Myanmar: a local shopping day

I was standing near the foreigner volunteer building at ThaBarWa Centre when my new friends Ella and Erin happily swung around a pink building to greet me.

“The lady who helps coordinate lunch wants to make us longyis!” they exclaimed together.

“Long what?” I replied, wrinkling my nose up.

“Lawwwwnnn-geeee. The long skirts they all wear here.”

I looked down at my tiny pine-tree accented maxi-skirt and cursed a little inside. In Myanmar, it’s friggin’ hot and muggy, but it’s also disrespectful to show your shoulders or legs, so all women wear ankle-length wrapping skirts that create a personal sweat rectangle on your lowest half. My 45L backpack did not come pre-packed with a personal sweat rectangle (thanks a lot whoever packed that … oh wait, that was me …) so I was given a longyi by the head office at Thabarwa that I’m 90% sure is intended for teenagers or even, perhaps, children.



Some have ties or buttons to secure them, but most as just a circular piece of cloth (tube?) that you step into and then magically twist just the right way so it stays up.

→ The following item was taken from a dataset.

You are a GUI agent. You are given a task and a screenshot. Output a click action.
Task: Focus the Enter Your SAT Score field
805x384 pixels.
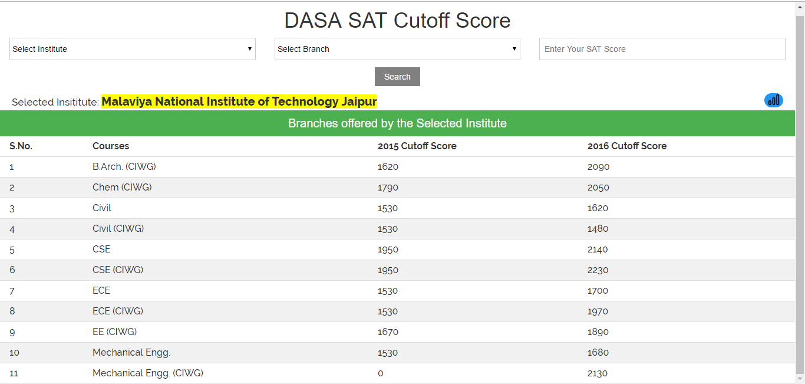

Except it never. Stays. Up. (See my post about getting help with that, here). Given I was going to be in Myanmar a while and that asking strangers on the street to tie my skirt was no longer going to be the best strategy, I for sure wanted a longyi of my own.

“How much?”

“9000 Kyat, plus material,” the girls noted.

“So that’s $10. Wow, let’s do this!”

Material cost me $4, but it wasn’t really about the cost in the end. Or even the dress. Sure we went to market and exchanged money with locals for a service, but our little lunch coordinating tailor named Ma-Sue ended up cementing wonderful memories and bonds into our hearts. She called us sister every time she addressed us, and we certainly felt like part of her family. A few photos below of our shopping and tailoring experience, which was both exhausting and exhilarating at the same time. We were stared at on many occasions, but as soon as we said, “Mingalaba (မင်္ဂလာပါ!” (hello) in Burmese the people’s faces changed from concerned curiosity to huge, beaming smiles accompanied by a furiously friendly waves. This was one of my favourite days of the trip!

To the market we go with Ma-Sue, and we are greeted with too many fabric options.

Having a great time shopping in the local market.

Ella, Erin, and I have selected our patterns!

Getting fitted for our blouses and longyis. Ma-Sue was so generous and gave us each an extra blouse and skirt to take home.

I may have been a little tall for them to measure me …

Ella showing off her custom longyi and blouse. The photo, taken in the dorm, doesn’t do the colouring justice at all. She received many subsequent compliments from passers-by.


Some of the final products. What a cool experience! So glad to have shared it with these beauties.